Chronic inflation has been one of the most distinguishing macroeconomic characteristics of Latin American countries since the end of the Second World War. This study, published in Revista Brasileira de Politica Internacional (RBPI, vol. 58, 1/2015), looks at two chronic inflation cases in Latin America–Argentina and Brazil – to examine how stabilization of prices was finally accomplished in early 1990s after decades of repeated failures by looking at the underlying political factors.
Most studies on Latin American inflation focus on the economic features of the stabilization programs and try to link the success or failure of stabilization to these technical specifics. This study presumes that economic strategies that reduce inflation are widely known and recently have become quite standardized. Yet, similar programs may produce different outcomes under different political conditions.

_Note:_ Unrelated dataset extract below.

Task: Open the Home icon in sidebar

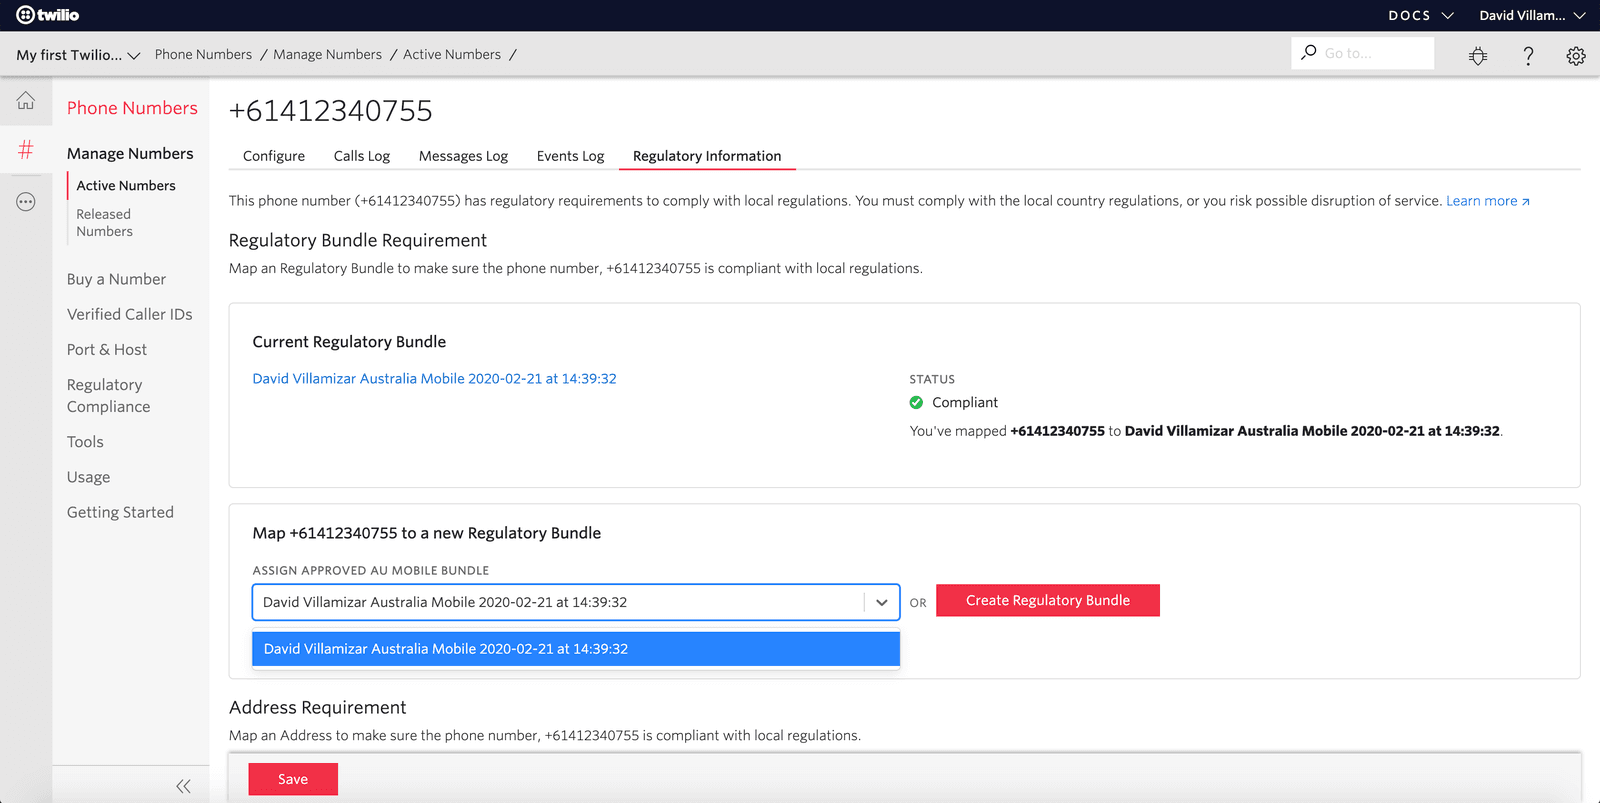Action: pyautogui.click(x=26, y=101)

Thus, political factors are quite critical for successful price stabilization. However, there is no consensus in the literature regarding the political conditions necessary for successful stabilization. Some political economy theories, such as the “war of attrition model,” (Alesina and Drazen 1991; Drazen and Grilli 1993) try to explain the political impediments to stabilization through rational choice theory. There are also many comparative political studies on the issue. Some argue that autonomous decision-making is necessary for stabilization (Geddes 1994; Haggard and Kaufman 1992, 1995; Gasiorowski 2000), while others emphasize political unity (Shugart and Haggard 2001). This study rests on the studies which highlight the importance of political negotiation and coalition-building efforts that accompany stabilization (e.g. Waterbury 1989; Haggard and Webb 1993; Etchemendy 2001; Armijo and Faucher 2002) and refuses the argument that state autonomy or political unity is necessary for successful stabilization. Instead, it suggests that, although these factors may contribute to successful price stabilization, reconciling the interests of different stakeholders and thereby raising widespread political support is more important for successful stabilization. Yet, how governments raise political support may differ from case to case.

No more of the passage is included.